Historical record of incidents for CocoaPods
Report: "Podspec deploys down"
Last updateHey folks, I was exploring ways to handle the occasional errors we get on new Pod deploys to trunk ( #11621 ) which involved trying to ease the API pressure on trunk (lots of folks are asking for Podspec info via the trunk API) and tried putting the API in-front of cloudflare's DNS-level CDN. This, while doing a bit of help on the pressure, also took down deploying a podspec for 2 hours - I disabled the DNS-level CDN and am currently trying a more fine-grained approach to just get any API calls to `/api/v1/pods/MessagePack.swift/specs/latest` - ./orta
Report: "CDN Unreliable"
Last updateCalling it good, we've had no feedback of anyone having issues for the last 4 hours.
We think this is fixed, and is now in monitoring. The DDoS detection was triggered which can happen occasionally because CDN activity is still going up overall. It looks like traffic bounces over a threshold for stricter rules now. The way DDoS detection works in Cloudflare is through a series of rules/heuristics which can be individually tuned ( which is what I looked at in https://github.com/CocoaPods/CocoaPods/issues/11355#issuecomment-1123465704 .) After tuning the one people were hitting down, we paused a bit to determine if it was making changes. After seeing no changes, we flipped every rule/heuristic to off https://github.com/CocoaPods/CocoaPods/issues/11355#issuecomment-1123499704 What we were seeing was still similar CDN traffic patterns but some traffic occasionally getting through correctly. This was when we reached out to Cloudflare support. With their help we determined that it was likely that the migration of our rules from the central settings repo to the different CDN edges (e.g. for simplicity think the servers closest to users each time) were using the cached (older) settings. This meant some regions didn't have the new rules saying ignore the rule about 'allow the custom user-agent' - the Cloudflare support folks clears up the cache and now its looking like everything is working fine. I'm going to maybe give till the weekend till I go and turn back on some of the DDoS settings (but not the main culprit) - giving me now time to go do some [baking with my wife](https://mastodon.social/@orta/108243829603470408) on our day off :P
We've been in conversation with Cloudflare, still figuring it out, no hard ETA yet but things are happening
Our DNS provider and front-end to the CDN Cloudflare has triggered a DDoS detection with normal CocoaPods traffic to the CDN. We have a raised support request with them and are figuring out how to bypass. https://github.com/CocoaPods/CocoaPods/issues/11355
Report: "CDN down due to DNS issues"
Last updateWe shipped a revised version of the CDN this morning, and have received no reports of issues - which we think should address everything.
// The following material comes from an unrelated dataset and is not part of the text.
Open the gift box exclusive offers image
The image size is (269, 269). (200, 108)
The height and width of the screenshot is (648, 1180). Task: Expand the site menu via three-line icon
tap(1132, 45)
We're getting reports that It's possible that we've fixed this with some DNS changes. Not certain of the original trigger/cause though.
We're investigating in https://github.com/CocoaPods/CocoaPods/issues/10078
Report: "Maintenance work on Trunk"
Last updateThis incident has been resolved.
This should now be done, and trunk pushes are allowed again
We'll briefly disable uploads to trunk on the 13th of April at 12EST to ensure a smooth migration for CDN-powered pods. See https://github.com/CocoaPods/Specs/pull/14409 for details.
Report: "CocoaPods Search is Unresponsive"
Last updateSearch has been re-created from scratch using Algolia's index by @haroen and @jugutier - we've added the simplest version of the search on cocoapods.org, doing so has removed a lot of the features we used to have. How much of those features come back is still up in the air, but I'm moving this to being operational :+1:
We are currently investigating this issue.
Report: "GitHub returning 500 for Trunk Commit Pushes"
Last updateLooks like everything has been back to normal for the last hour 👍
Not too sure if there's anything we can do here. I've been seeing some hiccups just browsing GitHub, so I assume it's a system wide thing that hasn't been raise on their status pages. ./
Report: "Trunk pushing to GitHub is down"
Last updateReasonably sure this was just a one off GitHub API issue that was fixed on their side. In the mean time, I added some more debugging tools for trunk admins in-case this happens again. ./
We're currently seeing issues creating Podspecs on the CocoaPods/Specs repo, so for the moment uploading new Podspecs is disabled.
Report: "CocoaDocs Update to Xcode 7.3"
Last updateWell, OK, that was quicker than expected. Go me. Some interesting findings too, https://twitter.com/orta/status/721342807538069504
Hello there, it had to happen sometime, and that sometime is this weekend. Honestly, last time for 7.2, this took a week, and I'm really, really, really hoping it will take less time this time. Hah, sure.
Report: "`CocoaDocs Upgrading"
Last updateAlright, the CocoaDocs server is working as well on the server as it is on my machine, should be ok. :+1:
I've started to update the installed Xcode on CocoaDocs and do the usual system maintenance. This is never a simple operation. Hoping to have everything back up and running today, so expect delays on seeing the READMEs/QIs on CocoaPods.org ./
Report: "CocoaDocs software update"
Last updateAlright, by the morning the MAS had updated Xcode - now it has 6.4, 7.0.1 and 7.1 available for swift projects.
I updated the Mac, and got the server back up and running but not on 7.1 yet. So moving to monitoring but not fully fixed.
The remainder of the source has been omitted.